======== RECORDS FOR THE EXERCISE ========

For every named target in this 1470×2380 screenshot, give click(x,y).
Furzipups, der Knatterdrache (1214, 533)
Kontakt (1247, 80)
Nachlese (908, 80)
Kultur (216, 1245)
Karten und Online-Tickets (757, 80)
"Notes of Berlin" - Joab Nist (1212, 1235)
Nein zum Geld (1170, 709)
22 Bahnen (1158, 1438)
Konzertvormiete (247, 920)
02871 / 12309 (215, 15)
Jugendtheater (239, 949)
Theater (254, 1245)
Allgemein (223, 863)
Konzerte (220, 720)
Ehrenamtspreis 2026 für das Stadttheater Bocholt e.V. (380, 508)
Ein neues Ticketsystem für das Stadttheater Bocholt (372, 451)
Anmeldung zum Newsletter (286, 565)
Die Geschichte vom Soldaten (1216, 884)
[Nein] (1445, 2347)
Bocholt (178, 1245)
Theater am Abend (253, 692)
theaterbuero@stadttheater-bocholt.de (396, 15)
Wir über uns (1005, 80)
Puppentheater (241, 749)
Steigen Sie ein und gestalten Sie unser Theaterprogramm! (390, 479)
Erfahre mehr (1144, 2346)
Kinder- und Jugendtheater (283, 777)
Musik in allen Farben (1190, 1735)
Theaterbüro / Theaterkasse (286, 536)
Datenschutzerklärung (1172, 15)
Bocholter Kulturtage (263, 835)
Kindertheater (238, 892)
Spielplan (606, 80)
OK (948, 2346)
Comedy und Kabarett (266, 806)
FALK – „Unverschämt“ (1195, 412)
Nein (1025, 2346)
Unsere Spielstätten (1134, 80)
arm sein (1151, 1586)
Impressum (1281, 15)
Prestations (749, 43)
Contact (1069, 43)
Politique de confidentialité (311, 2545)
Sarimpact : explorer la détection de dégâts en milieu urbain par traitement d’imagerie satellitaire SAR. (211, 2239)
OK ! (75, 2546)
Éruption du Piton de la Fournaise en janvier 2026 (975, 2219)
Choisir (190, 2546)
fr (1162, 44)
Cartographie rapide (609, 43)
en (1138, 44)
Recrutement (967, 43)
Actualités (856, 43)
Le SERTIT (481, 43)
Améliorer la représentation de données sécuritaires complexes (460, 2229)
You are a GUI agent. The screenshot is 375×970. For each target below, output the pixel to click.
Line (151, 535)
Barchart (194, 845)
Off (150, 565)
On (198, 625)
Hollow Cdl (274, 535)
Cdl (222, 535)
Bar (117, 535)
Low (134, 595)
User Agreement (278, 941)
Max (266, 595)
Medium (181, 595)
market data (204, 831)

========

WHAT YOU NEED TO DO => Reproduce the data exactly, altering nothing.

RESPONSE AREA =>
For every named target in this 1470×2380 screenshot, give click(x,y).
Furzipups, der Knatterdrache (1214, 533)
Kontakt (1247, 80)
Nachlese (908, 80)
Kultur (216, 1245)
Karten und Online-Tickets (757, 80)
"Notes of Berlin" - Joab Nist (1212, 1235)
Nein zum Geld (1170, 709)
22 Bahnen (1158, 1438)
Konzertvormiete (247, 920)
02871 / 12309 (215, 15)
Jugendtheater (239, 949)
Theater (254, 1245)
Allgemein (223, 863)
Konzerte (220, 720)
Ehrenamtspreis 2026 für das Stadttheater Bocholt e.V. (380, 508)
Ein neues Ticketsystem für das Stadttheater Bocholt (372, 451)
Anmeldung zum Newsletter (286, 565)
Die Geschichte vom Soldaten (1216, 884)
[Nein] (1445, 2347)
Bocholt (178, 1245)
Theater am Abend (253, 692)
theaterbuero@stadttheater-bocholt.de (396, 15)
Wir über uns (1005, 80)
Puppentheater (241, 749)
Steigen Sie ein und gestalten Sie unser Theaterprogramm! (390, 479)
Erfahre mehr (1144, 2346)
Kinder- und Jugendtheater (283, 777)
Musik in allen Farben (1190, 1735)
Theaterbüro / Theaterkasse (286, 536)
Datenschutzerklärung (1172, 15)
Bocholter Kulturtage (263, 835)
Kindertheater (238, 892)
Spielplan (606, 80)
OK (948, 2346)
Comedy und Kabarett (266, 806)
FALK – „Unverschämt“ (1195, 412)
Nein (1025, 2346)
Unsere Spielstätten (1134, 80)
arm sein (1151, 1586)
Impressum (1281, 15)
Prestations (749, 43)
Contact (1069, 43)
Politique de confidentialité (311, 2545)
Sarimpact : explorer la détection de dégâts en milieu urbain par traitement d’imagerie satellitaire SAR. (211, 2239)
OK ! (75, 2546)
Éruption du Piton de la Fournaise en janvier 2026 (975, 2219)
Choisir (190, 2546)
fr (1162, 44)
Cartographie rapide (609, 43)
en (1138, 44)
Recrutement (967, 43)
Actualités (856, 43)
Le SERTIT (481, 43)
Améliorer la représentation de données sécuritaires complexes (460, 2229)
You are a GUI agent. The screenshot is 375×970. For each target below, output the pixel to click.
Line (151, 535)
Barchart (194, 845)
Off (150, 565)
On (198, 625)
Hollow Cdl (274, 535)
Cdl (222, 535)
Bar (117, 535)
Low (134, 595)
User Agreement (278, 941)
Max (266, 595)
Medium (181, 595)
market data (204, 831)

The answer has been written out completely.